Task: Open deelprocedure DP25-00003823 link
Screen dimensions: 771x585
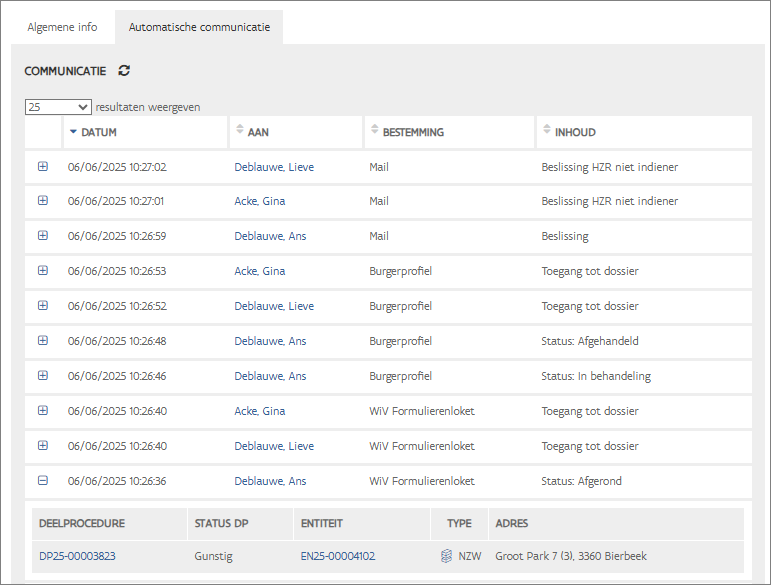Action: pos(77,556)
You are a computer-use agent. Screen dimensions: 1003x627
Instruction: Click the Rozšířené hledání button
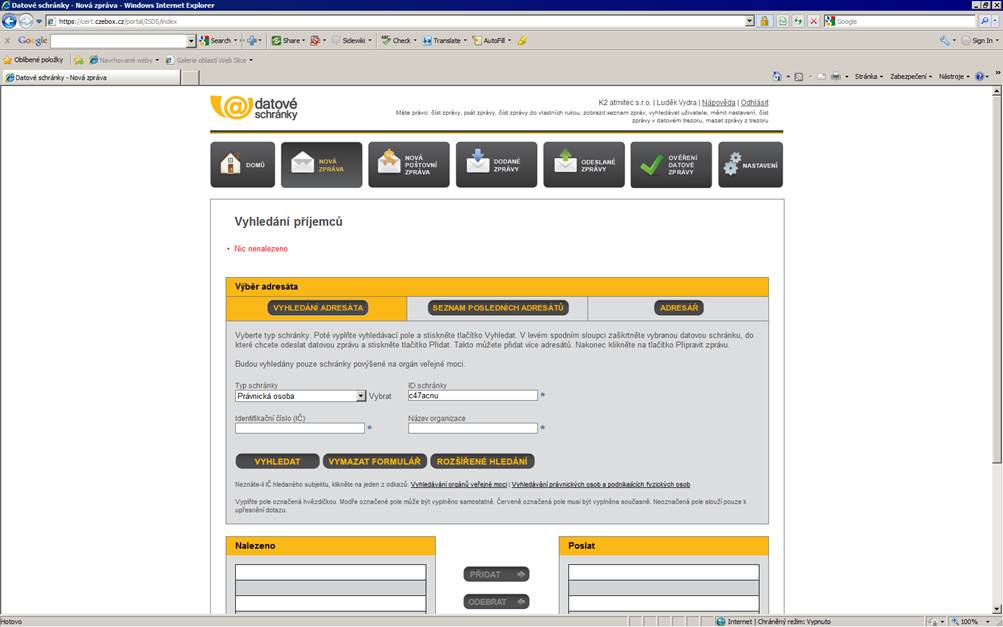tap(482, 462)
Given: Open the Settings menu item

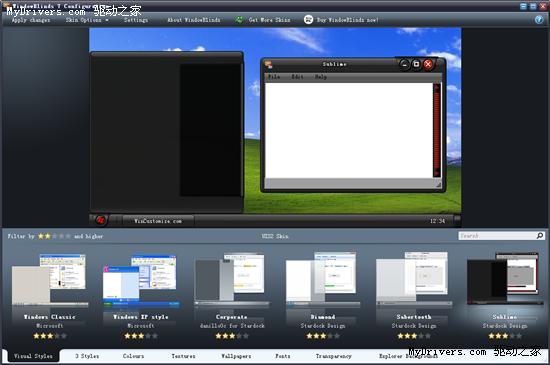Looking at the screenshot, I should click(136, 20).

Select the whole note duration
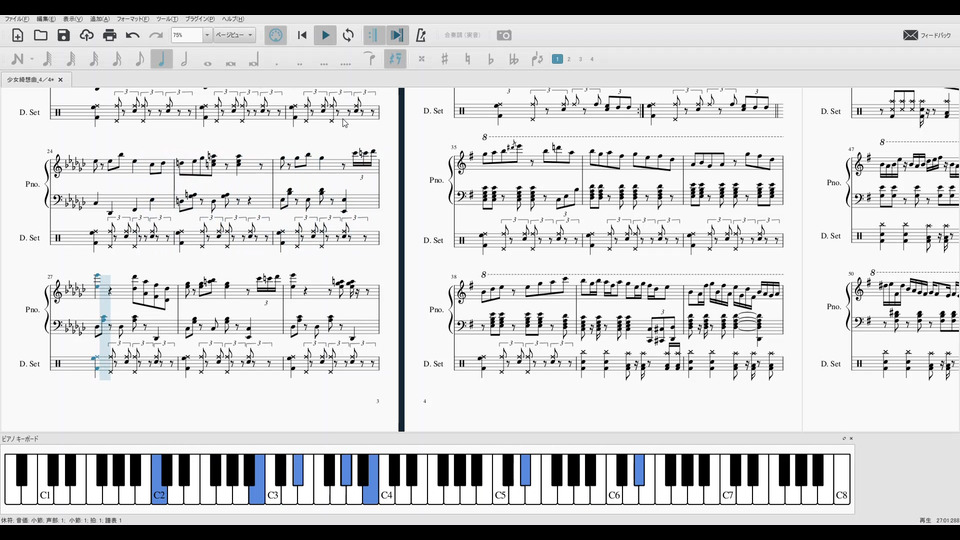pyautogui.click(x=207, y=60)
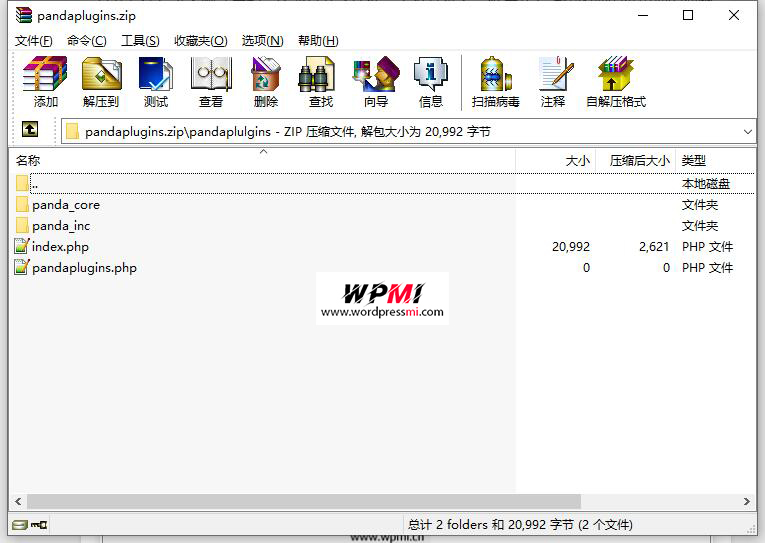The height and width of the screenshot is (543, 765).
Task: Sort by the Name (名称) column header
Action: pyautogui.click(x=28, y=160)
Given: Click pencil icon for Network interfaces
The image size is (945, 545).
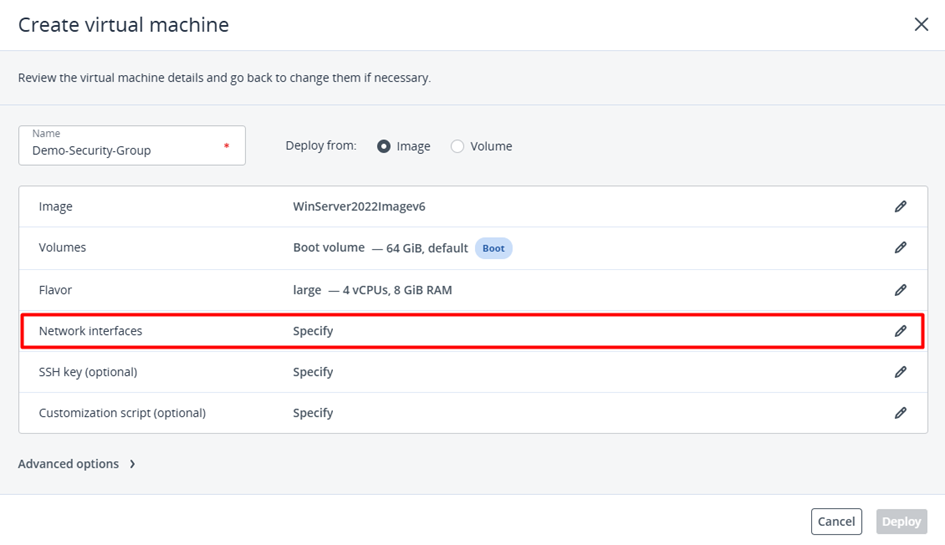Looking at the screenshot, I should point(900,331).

============

Task to complete
Your copy should run from the line that has "You are a computer-use" through the last line above, exactly, with both ends in and pictures out.

Response to this task
You are a computer-use agent. Screen dimensions: 1003x627
Instruction: Click the Rozšířené hledání button
tap(482, 462)
Given: Open the Settings menu item

Looking at the screenshot, I should click(136, 20).

Select the whole note duration
pyautogui.click(x=207, y=60)
The height and width of the screenshot is (543, 765).
Task: Sort by the Name (名称) column header
Action: pyautogui.click(x=28, y=160)
Given: Click pencil icon for Network interfaces
The image size is (945, 545).
Looking at the screenshot, I should point(900,331).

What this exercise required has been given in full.